_Vorliegender Text:_
Bildunterschrift: Missing People – Ein Film-Installations-Performance-Projekt mit Menschenaus Wien
Foto: Béla Tarr / Fred Kelemen

«Schauen sie die Sonne an, look at the sun, schauen sie ins Licht …» Eine Frauenstimme spricht ins Mikrofon, beruhigend, langsam, in Deutsch, Englisch, Bosnisch, Ungarisch, … Die Worte immer wiederholend, steht am Rande des Saals, es ist Dunkel. Nur vorne, ein Scheinwerfer auf den Vorhang projiziert. Mehr und mehr Menschen kommen schweigend durch das Tor, alte, junge, mit Rucksäcken oder Taschen. Atmosphärische Musik erfüllt den Raum. Tische mit umgekippten Gläsern, Girlanden, Glitzer … Alle bleiben stehen, und schauen minutenlang ins Licht. Meditativ fühlt sich das an. Der Kameramann filmt die Gruppe von vorne.

Warten und drehen. Zum 6. Mal wird diese Szene heute gedreht, hier in der Halle E im Museumsquartier. Béla Tarr sitzt vorm Monitor und sagt auf Englisch: «Die ist die beste, die nehmen wir.» Es ist April, der 63-jährige ungarische Regisseur dreht gerade den Film für Missing ­People – ein Projekt, das er für die Wiener Festwochen erarbeitet. Knapp 200 Darsteller_innen wirken mit, von ihm selbst in Wien gecastet, in Einrichtungen für Wohnunglose etwa. «Es war ein langer Prozess» sagt er im AUGUSTIN-Gespräch. Und: «Ich kenne nichts von Wien, aber ich kenne alle Tages- und Nachtunterkünfte.»

_Schriftliche Anweisung A:_
Übersetze den Satz „Mehr und mehr Menschen kommen schweigend durch das Tor, alte, junge, mit Rucksäcken oder Taschen.“ aus dem Bericht über das Projekt Missing People ins Englische.
_Schriftliche Anweisung B:_
Führe den Bericht über Béla Tarrs Projekt Missing People im Anschluss an seinen letzten Satz weiter.

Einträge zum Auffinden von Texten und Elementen
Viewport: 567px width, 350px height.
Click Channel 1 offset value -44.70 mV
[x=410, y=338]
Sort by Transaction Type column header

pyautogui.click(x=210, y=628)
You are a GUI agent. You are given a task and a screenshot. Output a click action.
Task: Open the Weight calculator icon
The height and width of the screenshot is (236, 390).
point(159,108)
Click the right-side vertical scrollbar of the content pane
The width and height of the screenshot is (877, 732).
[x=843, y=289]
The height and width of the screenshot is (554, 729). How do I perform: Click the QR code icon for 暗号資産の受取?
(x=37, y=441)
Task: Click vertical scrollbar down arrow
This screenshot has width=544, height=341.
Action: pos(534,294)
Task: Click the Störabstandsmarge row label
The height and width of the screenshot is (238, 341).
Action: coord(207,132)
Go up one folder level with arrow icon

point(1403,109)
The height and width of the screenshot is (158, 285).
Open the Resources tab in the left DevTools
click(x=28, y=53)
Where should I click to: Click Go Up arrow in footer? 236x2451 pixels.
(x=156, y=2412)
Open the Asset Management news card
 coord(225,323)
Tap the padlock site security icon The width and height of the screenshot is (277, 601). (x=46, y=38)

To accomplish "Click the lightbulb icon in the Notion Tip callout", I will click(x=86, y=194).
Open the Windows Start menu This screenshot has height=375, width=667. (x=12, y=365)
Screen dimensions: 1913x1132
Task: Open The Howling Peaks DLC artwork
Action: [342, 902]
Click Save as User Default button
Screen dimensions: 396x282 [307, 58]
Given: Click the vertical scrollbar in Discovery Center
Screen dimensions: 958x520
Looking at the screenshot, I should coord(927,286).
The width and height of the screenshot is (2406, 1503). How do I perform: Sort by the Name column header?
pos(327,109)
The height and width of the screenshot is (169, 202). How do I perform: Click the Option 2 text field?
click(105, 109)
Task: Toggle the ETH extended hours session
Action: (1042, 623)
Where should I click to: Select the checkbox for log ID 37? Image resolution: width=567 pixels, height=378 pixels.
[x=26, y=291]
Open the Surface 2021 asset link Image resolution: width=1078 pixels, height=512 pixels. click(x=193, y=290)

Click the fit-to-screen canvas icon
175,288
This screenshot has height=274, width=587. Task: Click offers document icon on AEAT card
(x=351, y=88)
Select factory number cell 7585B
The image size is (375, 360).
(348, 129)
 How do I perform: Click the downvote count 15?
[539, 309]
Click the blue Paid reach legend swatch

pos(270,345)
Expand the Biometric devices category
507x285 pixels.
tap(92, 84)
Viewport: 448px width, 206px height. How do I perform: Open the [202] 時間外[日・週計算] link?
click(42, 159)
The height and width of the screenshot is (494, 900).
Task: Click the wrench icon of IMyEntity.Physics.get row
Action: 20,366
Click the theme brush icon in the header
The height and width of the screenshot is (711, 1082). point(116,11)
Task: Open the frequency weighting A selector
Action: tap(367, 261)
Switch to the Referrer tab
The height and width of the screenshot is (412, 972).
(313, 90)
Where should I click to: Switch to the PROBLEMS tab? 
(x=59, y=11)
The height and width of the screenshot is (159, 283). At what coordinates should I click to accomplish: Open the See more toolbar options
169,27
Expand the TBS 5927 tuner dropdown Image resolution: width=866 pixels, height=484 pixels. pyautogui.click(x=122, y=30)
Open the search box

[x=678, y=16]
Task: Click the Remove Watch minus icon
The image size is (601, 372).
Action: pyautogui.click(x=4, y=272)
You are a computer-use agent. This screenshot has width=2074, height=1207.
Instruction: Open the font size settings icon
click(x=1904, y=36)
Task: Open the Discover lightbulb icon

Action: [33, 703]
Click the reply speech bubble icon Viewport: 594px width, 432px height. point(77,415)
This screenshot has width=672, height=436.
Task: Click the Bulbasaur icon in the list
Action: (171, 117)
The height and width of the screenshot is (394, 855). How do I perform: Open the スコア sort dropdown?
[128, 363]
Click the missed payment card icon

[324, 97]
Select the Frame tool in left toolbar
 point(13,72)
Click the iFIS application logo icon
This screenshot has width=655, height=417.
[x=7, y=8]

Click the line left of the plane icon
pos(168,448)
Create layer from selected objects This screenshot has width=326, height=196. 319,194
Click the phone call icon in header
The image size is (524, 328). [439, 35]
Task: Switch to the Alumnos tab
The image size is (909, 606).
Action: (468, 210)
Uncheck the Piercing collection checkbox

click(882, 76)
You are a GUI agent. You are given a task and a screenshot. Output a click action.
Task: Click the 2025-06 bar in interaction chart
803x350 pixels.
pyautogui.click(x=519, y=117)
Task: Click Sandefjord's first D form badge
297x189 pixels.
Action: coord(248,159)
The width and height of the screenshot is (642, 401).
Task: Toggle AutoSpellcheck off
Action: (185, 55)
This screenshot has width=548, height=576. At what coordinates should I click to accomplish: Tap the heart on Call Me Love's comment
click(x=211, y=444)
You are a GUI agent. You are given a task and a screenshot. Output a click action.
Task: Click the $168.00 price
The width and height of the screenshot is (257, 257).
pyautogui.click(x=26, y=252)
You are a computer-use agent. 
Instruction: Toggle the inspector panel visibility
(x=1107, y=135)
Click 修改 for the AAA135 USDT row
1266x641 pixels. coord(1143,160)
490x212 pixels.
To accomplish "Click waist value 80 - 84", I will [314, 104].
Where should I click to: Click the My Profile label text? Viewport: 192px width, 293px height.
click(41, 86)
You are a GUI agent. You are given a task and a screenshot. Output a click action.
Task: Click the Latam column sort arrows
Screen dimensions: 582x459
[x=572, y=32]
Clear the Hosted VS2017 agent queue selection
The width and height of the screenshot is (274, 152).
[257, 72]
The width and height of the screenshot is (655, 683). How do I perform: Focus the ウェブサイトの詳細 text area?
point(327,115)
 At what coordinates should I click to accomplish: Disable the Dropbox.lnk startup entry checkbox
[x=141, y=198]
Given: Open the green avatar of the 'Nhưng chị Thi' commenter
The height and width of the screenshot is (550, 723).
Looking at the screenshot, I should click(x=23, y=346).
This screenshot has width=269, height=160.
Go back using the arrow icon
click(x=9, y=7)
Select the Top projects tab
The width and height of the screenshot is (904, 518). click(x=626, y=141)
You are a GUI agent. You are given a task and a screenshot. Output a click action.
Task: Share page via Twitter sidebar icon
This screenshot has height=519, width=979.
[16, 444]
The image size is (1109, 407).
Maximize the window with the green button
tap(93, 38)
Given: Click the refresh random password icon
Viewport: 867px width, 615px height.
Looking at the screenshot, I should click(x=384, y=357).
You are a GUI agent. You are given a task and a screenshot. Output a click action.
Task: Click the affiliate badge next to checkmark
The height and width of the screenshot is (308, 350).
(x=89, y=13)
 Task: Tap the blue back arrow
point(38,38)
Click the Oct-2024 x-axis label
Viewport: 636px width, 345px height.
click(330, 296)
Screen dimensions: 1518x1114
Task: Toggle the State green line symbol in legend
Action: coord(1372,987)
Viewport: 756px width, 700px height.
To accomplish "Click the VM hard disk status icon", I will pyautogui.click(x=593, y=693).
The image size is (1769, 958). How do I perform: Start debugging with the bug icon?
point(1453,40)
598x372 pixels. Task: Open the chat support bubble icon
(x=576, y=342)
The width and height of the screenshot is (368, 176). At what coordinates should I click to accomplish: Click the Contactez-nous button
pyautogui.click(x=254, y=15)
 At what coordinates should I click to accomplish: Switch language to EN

_Schriftliche Antwort A:_
More and more people come through the gate in silence, old and young, with backpacks or bags.

_Schriftliche Antwort B:_
Der Titel Missing People bezieht sich auf die tägliche Unsichtbarmachung von Menschen, die nicht der bürgerlichen Norm entsprechen. Menschen ohne Obdach, Drogenkonsument_innen, Menschen in sehr prekären Arbeitsverhältnissen, Bettler_innen. Jene, die nicht in die Sissi- und Lipizzaneridylle passen. Und die auch nicht das reguläre Publikum des urbane Lässigkeit vermittelnden Museumsquartiers sind.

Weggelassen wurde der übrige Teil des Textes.